= Records =

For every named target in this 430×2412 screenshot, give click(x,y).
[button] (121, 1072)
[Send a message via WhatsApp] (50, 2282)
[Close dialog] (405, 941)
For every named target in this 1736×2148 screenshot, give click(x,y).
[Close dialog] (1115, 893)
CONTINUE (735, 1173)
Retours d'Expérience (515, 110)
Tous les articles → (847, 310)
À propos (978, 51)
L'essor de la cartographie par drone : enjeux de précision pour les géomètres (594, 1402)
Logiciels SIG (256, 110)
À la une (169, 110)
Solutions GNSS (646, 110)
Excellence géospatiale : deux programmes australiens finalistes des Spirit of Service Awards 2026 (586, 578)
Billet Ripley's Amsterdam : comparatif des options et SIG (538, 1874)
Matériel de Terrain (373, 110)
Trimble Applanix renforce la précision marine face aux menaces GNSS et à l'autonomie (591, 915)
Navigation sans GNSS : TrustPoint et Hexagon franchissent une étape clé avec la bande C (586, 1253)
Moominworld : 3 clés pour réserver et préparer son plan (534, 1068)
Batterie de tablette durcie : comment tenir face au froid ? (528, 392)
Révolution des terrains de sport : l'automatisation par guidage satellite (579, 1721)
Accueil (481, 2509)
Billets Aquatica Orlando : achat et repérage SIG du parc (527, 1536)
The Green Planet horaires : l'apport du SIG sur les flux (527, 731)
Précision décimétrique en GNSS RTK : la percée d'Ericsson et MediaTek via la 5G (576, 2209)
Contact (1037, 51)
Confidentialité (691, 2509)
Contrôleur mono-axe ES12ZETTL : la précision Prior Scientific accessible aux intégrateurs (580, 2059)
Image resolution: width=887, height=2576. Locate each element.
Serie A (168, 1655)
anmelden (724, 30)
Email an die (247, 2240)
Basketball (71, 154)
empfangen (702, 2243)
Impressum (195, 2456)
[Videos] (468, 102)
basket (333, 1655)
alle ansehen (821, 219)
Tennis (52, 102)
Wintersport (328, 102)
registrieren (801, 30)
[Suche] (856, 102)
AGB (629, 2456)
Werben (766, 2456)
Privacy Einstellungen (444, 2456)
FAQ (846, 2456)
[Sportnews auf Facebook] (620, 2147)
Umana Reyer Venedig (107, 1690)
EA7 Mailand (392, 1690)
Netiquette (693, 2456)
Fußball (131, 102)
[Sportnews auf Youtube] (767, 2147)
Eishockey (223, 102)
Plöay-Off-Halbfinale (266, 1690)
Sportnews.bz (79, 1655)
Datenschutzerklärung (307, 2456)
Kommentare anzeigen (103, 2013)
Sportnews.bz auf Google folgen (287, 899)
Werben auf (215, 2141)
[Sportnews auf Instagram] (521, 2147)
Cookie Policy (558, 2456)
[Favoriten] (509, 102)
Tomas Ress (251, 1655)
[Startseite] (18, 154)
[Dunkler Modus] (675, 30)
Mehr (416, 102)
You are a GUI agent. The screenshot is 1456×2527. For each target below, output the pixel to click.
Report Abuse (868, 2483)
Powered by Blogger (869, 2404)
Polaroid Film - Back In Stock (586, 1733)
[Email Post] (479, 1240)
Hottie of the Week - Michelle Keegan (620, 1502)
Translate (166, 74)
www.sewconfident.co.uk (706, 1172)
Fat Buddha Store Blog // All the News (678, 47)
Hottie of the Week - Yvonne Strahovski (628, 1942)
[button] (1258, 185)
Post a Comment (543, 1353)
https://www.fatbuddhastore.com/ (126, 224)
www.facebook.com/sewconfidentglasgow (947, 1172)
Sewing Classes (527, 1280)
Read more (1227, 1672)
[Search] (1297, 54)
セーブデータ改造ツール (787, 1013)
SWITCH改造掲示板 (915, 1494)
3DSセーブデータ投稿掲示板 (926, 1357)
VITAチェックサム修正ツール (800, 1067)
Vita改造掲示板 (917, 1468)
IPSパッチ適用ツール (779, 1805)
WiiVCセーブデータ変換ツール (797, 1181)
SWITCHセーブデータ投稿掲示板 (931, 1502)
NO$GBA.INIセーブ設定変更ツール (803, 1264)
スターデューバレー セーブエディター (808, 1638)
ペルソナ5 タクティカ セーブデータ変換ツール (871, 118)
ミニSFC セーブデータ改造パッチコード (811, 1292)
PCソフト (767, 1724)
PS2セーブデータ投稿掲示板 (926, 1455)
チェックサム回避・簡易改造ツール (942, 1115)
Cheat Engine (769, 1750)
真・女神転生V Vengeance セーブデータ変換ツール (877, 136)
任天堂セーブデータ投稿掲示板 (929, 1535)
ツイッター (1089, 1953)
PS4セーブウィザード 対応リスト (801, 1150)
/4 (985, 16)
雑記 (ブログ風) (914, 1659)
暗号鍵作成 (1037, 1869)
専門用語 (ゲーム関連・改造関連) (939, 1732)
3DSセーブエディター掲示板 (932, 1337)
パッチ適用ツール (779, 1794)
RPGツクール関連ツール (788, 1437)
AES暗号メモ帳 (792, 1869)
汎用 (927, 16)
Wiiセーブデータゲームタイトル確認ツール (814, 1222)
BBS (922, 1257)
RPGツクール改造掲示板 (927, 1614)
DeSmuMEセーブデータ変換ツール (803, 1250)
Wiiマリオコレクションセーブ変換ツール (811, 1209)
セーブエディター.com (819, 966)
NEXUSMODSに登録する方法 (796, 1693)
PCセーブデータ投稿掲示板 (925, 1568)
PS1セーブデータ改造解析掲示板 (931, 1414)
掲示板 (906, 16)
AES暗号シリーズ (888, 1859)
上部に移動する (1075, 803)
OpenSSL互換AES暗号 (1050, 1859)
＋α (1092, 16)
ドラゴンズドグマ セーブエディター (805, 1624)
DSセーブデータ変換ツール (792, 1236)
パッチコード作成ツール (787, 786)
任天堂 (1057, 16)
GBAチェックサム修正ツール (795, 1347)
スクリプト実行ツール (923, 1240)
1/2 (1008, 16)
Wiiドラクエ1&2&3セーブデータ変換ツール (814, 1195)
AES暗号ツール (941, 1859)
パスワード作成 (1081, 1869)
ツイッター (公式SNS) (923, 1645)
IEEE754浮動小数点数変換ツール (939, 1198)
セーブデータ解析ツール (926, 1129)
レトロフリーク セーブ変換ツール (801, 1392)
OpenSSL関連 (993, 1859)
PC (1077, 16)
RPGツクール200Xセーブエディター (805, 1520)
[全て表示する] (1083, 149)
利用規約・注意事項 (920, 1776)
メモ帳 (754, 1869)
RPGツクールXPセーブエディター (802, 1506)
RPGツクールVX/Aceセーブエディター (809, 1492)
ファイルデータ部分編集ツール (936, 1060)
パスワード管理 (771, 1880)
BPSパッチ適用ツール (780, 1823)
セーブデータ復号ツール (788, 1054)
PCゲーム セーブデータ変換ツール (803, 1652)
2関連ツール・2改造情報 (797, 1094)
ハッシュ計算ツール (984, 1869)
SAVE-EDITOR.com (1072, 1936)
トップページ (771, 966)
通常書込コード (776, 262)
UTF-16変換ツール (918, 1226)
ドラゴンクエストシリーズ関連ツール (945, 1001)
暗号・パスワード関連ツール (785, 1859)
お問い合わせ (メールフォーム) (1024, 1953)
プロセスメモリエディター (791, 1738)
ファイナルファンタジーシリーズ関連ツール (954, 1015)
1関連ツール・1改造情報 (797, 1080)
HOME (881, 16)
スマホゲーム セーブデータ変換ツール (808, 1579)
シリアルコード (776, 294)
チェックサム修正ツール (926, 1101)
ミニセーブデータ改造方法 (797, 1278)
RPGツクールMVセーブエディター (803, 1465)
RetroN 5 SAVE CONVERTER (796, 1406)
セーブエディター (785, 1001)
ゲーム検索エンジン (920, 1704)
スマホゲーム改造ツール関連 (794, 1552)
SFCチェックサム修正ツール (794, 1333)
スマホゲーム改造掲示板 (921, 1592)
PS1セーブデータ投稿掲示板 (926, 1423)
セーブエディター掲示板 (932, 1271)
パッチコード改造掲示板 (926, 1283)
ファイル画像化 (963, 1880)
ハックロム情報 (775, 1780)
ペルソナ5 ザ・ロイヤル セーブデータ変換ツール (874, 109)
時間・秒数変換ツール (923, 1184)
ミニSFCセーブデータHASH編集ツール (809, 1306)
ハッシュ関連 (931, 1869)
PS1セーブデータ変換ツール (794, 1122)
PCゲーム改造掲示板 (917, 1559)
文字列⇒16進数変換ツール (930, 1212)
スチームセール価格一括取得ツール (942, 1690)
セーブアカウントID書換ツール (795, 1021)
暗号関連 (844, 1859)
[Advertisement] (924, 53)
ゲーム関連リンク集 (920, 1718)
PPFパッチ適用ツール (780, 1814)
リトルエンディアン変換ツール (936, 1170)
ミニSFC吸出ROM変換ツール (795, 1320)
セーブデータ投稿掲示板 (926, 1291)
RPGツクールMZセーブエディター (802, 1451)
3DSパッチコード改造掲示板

= Instructions to follow =
Beginning with the line holding "Impressum (195, 2456)" and ending with the line holding "セーブデータ改造ツール (787, 1013)", write out the stretch of material above exactly; add no further lines.

= Answer to the problem =
Impressum (195, 2456)
[Videos] (468, 102)
basket (333, 1655)
alle ansehen (821, 219)
Tennis (52, 102)
Wintersport (328, 102)
registrieren (801, 30)
[Suche] (856, 102)
AGB (629, 2456)
Werben (766, 2456)
Privacy Einstellungen (444, 2456)
FAQ (846, 2456)
[Sportnews auf Facebook] (620, 2147)
Umana Reyer Venedig (107, 1690)
EA7 Mailand (392, 1690)
Netiquette (693, 2456)
Fußball (131, 102)
[Sportnews auf Youtube] (767, 2147)
Eishockey (223, 102)
Plöay-Off-Halbfinale (266, 1690)
Sportnews.bz (79, 1655)
Datenschutzerklärung (307, 2456)
Kommentare anzeigen (103, 2013)
Sportnews.bz auf Google folgen (287, 899)
Werben auf (215, 2141)
[Sportnews auf Instagram] (521, 2147)
Cookie Policy (558, 2456)
[Favoriten] (509, 102)
Tomas Ress (251, 1655)
[Startseite] (18, 154)
[Dunkler Modus] (675, 30)
Mehr (416, 102)
You are a GUI agent. The screenshot is 1456×2527. For each target below, output the pixel to click.
Report Abuse (868, 2483)
Powered by Blogger (869, 2404)
Polaroid Film - Back In Stock (586, 1733)
[Email Post] (479, 1240)
Hottie of the Week - Michelle Keegan (620, 1502)
Translate (166, 74)
www.sewconfident.co.uk (706, 1172)
Fat Buddha Store Blog // All the News (678, 47)
Hottie of the Week - Yvonne Strahovski (628, 1942)
[button] (1258, 185)
Post a Comment (543, 1353)
https://www.fatbuddhastore.com/ (126, 224)
www.facebook.com/sewconfidentglasgow (947, 1172)
Sewing Classes (527, 1280)
Read more (1227, 1672)
[Search] (1297, 54)
セーブデータ改造ツール (787, 1013)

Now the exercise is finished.